I'm keen to include an unsupervised disaggregation algorithm (one that doesn't require appliance data for training) in NILMTK. At the moment, the toolkit only include two supervised benchmark disaggregation algorithms, which I think really limits its usefulness. This post is intended to be a first step towards a simple, intuitive and robust approach to learn models of household appliances using only household aggregate data.
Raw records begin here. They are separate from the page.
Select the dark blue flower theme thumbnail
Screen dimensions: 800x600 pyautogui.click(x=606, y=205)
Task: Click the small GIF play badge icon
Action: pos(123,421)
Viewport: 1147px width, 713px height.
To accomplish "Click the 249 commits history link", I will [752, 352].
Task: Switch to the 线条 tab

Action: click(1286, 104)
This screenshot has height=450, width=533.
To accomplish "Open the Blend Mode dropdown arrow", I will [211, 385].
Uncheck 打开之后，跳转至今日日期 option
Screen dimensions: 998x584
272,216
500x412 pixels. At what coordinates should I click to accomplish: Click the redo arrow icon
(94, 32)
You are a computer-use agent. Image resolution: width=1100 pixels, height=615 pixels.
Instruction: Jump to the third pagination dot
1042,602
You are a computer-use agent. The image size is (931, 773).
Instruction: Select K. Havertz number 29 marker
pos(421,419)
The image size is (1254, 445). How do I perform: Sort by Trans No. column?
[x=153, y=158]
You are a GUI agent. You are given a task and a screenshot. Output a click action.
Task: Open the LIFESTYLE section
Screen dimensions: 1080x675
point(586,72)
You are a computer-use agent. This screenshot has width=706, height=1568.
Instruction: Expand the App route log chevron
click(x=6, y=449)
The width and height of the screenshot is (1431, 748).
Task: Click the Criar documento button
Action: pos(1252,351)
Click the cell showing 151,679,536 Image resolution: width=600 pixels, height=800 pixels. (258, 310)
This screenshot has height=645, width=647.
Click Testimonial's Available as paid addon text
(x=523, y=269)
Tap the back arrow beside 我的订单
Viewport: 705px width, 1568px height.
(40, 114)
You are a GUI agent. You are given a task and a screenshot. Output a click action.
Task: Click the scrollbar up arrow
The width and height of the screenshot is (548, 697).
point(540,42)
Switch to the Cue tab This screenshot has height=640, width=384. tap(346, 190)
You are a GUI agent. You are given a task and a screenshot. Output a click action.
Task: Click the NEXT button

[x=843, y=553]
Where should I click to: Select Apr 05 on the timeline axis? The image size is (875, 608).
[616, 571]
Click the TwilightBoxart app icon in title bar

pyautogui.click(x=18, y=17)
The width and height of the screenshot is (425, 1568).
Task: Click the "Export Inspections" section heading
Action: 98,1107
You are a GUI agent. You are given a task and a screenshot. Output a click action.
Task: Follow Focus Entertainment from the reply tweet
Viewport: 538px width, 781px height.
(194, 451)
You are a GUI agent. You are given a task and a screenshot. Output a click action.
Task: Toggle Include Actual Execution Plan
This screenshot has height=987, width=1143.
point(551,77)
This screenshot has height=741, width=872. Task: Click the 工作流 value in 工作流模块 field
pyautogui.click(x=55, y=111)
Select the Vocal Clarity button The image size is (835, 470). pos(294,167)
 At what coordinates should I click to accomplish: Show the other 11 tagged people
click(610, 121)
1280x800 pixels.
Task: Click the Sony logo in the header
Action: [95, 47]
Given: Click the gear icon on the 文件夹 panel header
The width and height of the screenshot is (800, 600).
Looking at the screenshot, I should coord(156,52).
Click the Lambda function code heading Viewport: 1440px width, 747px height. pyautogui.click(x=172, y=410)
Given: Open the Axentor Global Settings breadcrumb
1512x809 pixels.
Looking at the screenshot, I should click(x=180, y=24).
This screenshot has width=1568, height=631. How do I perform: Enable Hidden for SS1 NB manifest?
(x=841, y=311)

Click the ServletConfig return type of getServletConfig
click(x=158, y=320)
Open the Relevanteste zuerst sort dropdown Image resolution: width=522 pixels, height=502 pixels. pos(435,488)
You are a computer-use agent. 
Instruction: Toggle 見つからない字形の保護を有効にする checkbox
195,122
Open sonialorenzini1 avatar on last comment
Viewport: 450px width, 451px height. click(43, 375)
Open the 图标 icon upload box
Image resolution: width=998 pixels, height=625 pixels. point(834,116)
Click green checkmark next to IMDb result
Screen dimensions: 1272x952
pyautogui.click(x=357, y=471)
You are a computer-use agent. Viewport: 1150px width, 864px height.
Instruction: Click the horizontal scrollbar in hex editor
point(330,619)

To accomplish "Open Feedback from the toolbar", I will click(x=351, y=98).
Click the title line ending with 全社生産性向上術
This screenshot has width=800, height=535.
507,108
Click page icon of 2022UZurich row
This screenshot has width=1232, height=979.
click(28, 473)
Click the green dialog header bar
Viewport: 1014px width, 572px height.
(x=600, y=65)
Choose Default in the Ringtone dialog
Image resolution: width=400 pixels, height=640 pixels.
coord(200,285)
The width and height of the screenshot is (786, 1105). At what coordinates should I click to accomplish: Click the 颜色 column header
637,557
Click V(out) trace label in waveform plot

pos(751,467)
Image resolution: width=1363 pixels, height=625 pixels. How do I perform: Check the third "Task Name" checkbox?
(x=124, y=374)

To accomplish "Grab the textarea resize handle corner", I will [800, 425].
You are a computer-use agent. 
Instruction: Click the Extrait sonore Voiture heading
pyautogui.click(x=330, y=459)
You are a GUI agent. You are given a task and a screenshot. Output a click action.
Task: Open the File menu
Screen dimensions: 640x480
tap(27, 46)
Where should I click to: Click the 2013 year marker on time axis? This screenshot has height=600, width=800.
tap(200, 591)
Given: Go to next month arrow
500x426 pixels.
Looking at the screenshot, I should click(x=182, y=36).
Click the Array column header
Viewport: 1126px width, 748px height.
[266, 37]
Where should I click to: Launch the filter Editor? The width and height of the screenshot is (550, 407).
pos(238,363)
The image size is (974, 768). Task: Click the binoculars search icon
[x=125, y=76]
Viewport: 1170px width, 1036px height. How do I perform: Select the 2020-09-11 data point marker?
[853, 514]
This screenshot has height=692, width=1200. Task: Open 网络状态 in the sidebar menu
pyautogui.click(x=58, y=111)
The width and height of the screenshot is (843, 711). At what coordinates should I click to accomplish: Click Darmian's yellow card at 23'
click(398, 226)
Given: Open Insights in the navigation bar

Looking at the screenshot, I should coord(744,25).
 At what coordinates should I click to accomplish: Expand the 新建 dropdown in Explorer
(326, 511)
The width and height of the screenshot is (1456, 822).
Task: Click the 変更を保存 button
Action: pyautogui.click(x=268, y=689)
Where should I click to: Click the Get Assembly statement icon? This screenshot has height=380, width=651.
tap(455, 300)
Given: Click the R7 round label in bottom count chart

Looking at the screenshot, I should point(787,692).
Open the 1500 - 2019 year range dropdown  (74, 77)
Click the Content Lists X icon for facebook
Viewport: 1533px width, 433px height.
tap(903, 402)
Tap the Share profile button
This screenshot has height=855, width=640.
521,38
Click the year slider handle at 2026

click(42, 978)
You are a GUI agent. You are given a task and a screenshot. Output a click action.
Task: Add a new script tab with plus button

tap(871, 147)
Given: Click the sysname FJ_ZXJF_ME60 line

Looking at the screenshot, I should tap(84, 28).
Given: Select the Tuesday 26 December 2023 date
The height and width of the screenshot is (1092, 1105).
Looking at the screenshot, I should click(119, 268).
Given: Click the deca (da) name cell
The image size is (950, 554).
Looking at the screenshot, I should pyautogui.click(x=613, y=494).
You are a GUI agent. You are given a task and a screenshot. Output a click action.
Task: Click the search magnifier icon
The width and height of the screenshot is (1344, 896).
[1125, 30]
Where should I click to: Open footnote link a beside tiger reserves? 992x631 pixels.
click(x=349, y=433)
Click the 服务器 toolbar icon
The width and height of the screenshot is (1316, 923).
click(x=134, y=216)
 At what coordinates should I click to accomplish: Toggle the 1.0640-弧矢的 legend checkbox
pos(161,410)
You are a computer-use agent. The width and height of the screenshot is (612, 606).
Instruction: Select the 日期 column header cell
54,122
I would be really interested in any feedback from the community regarding any improvements or extensions.

Extracting step changes and clustering via a Gaussian mixture model

The approach can be summarised as follows:
  1. Extract a set of step changes by taking the differences between sequential aggregate power readings
  2. Take the absolute value of these differences such that both positive and negative step changes are identical
  3. Discard small step changes (e.g. < 200 W) since there is too much noise at this range to extract any meaningful structure
  4. Discard large step changes (e.g. > 3000 W) since these are most likely generated by multiple appliances changing state simultaneously.
  5. Cluster the remaining set of step changes using a Gaussian mixture model

Evaluation using data from real households

I applied this approach to data set of aggregate data collected from real households. Unfortunately, the data set does not contain any sub-metered data from such households, so no quantitative results can be provided regarding its accuracy. However, a visual inspection of the extracted step changes and identified clusters shows some encouraging results.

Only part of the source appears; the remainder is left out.